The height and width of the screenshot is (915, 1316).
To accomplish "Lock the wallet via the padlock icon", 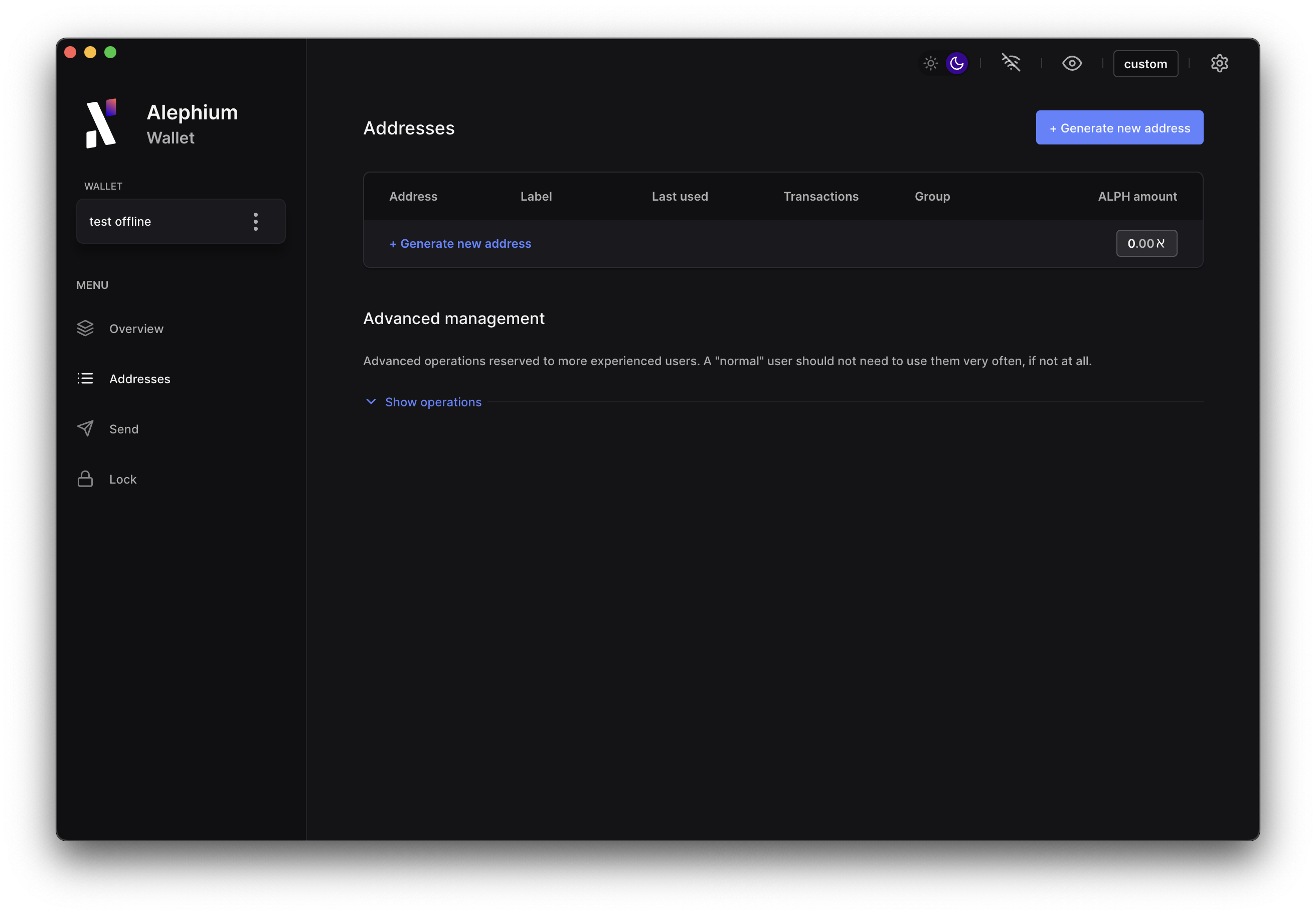I will [x=123, y=479].
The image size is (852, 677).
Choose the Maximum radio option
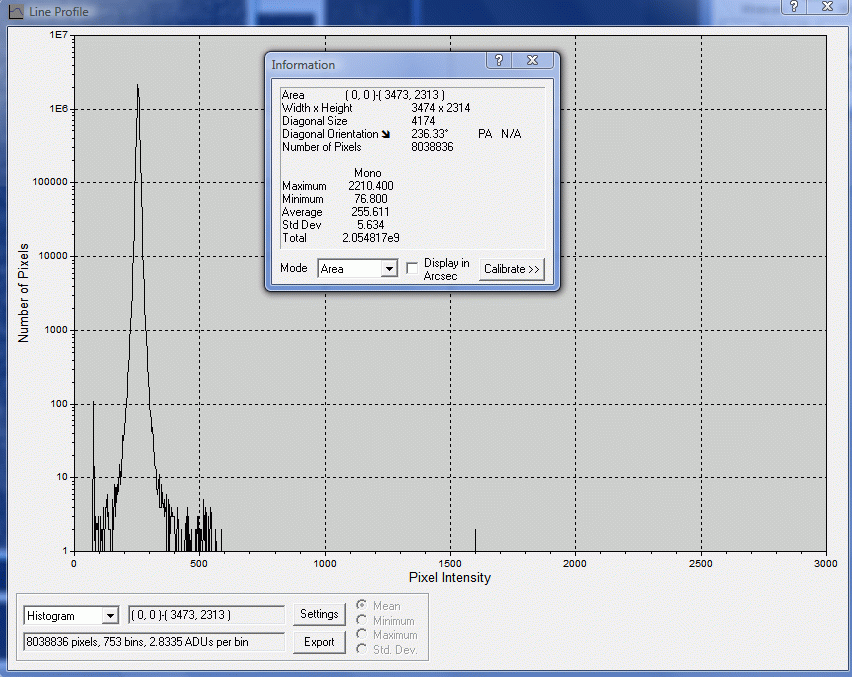point(361,635)
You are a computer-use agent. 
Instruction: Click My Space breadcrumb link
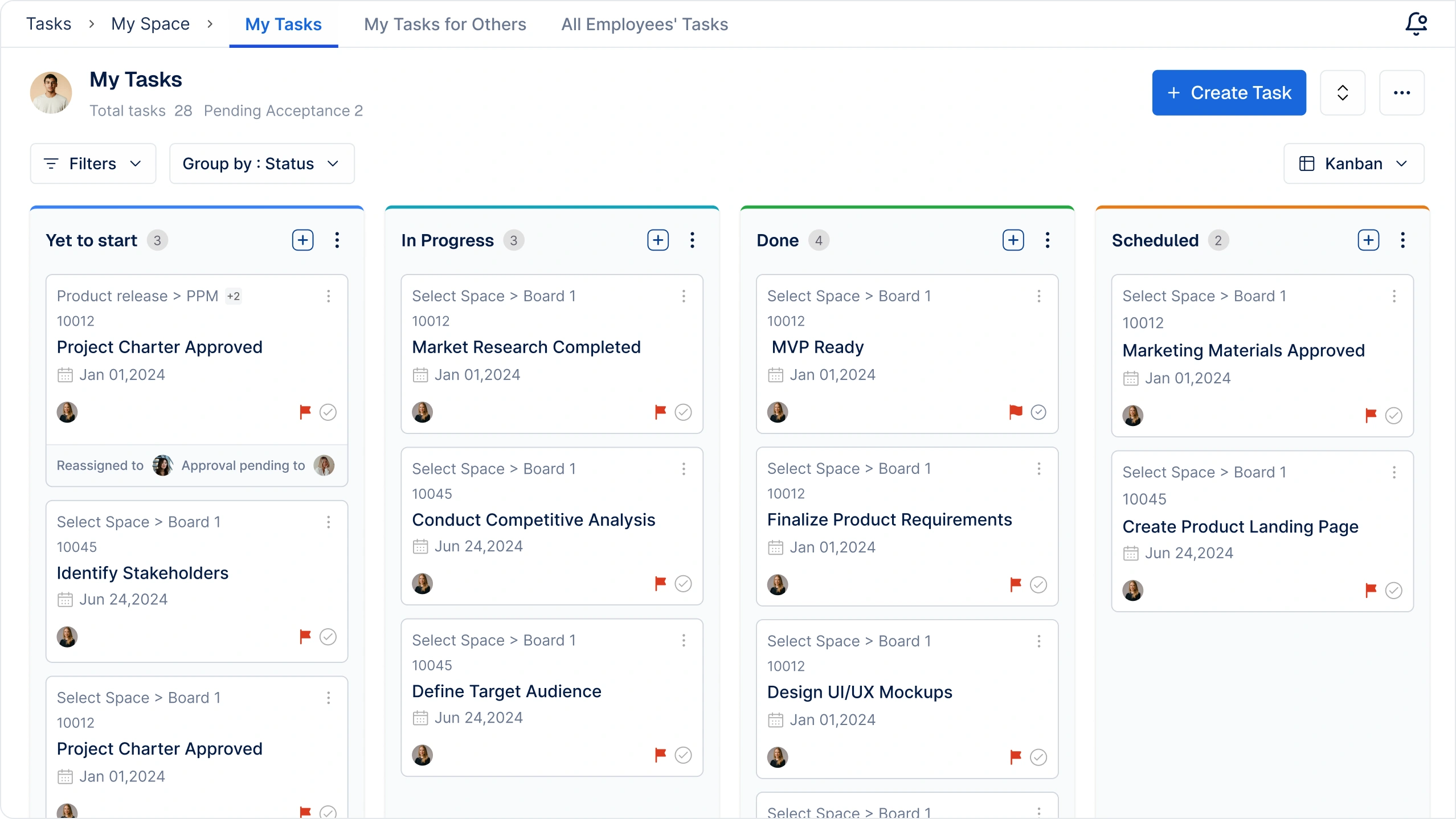[x=150, y=24]
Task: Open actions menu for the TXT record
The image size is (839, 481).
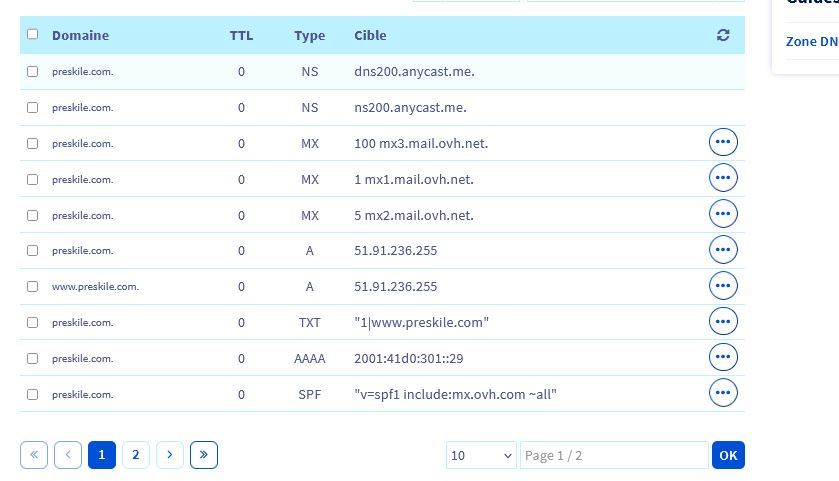Action: click(723, 322)
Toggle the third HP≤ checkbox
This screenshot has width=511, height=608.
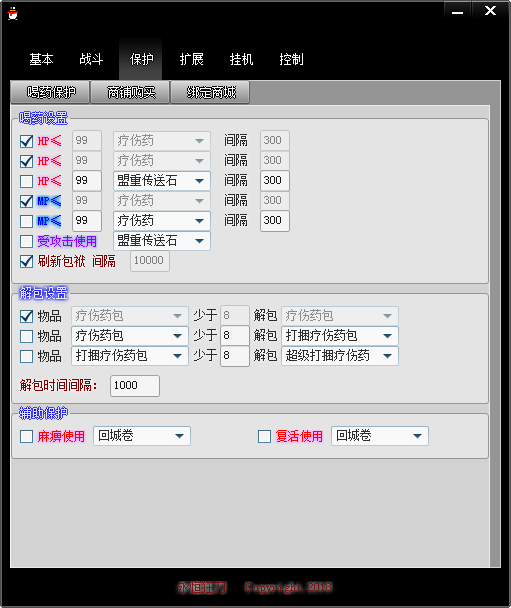click(x=26, y=181)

= = =

▶ _TO DO_
Collect every line in the listing above that contains the word "width", and copy each one as it appears.

▶ _COMPLETED TASK_
The height and width of the screenshot is (915, 1316).
This screenshot has width=511, height=608.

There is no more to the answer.